■ **Your goal**
Put the stretch from the line containing "976x733 pixels. How" through the end of the rows into a Markdown table with the columns No. and Line, omitting blank lines.

Target pointing data
— BEGIN —

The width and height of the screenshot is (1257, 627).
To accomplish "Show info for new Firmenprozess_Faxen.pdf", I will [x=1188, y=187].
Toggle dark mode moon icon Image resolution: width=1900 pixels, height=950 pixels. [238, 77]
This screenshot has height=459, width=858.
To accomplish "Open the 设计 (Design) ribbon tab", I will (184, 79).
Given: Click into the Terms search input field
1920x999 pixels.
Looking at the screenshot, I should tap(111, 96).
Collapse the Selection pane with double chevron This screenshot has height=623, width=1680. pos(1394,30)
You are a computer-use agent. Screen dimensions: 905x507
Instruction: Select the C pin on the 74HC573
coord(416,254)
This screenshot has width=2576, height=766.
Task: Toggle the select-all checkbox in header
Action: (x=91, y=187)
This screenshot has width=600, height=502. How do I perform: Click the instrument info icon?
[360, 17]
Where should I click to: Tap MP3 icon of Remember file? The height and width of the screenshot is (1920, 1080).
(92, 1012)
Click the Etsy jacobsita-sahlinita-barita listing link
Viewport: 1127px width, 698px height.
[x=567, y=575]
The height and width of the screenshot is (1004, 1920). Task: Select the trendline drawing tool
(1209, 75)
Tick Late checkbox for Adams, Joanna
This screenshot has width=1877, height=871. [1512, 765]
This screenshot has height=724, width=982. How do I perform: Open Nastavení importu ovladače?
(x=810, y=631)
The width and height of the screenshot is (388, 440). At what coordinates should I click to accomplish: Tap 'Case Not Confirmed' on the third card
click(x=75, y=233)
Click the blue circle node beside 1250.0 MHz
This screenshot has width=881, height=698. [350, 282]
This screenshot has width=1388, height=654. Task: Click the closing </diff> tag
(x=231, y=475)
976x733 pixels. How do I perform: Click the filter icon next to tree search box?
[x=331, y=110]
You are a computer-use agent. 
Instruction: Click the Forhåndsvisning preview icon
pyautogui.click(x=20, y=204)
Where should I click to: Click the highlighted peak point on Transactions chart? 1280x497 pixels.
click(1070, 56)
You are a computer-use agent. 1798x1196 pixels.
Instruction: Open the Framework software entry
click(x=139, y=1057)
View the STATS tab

— END —

■ **Solution to this problem**
| No. | Line |
|---|---|
| 1 | 976x733 pixels. How do I perform: Click the filter icon next to tree search box? |
| 2 | [x=331, y=110] |
| 3 | You are a computer-use agent.  |
| 4 | Instruction: Click the Forhåndsvisning preview icon |
| 5 | pyautogui.click(x=20, y=204) |
| 6 | Where should I click to: Click the highlighted peak point on Transactions chart? 1280x497 pixels. |
| 7 | click(1070, 56) |
| 8 | You are a computer-use agent. 1798x1196 pixels. |
| 9 | Instruction: Open the Framework software entry |
| 10 | click(x=139, y=1057) |
| 11 | View the STATS tab |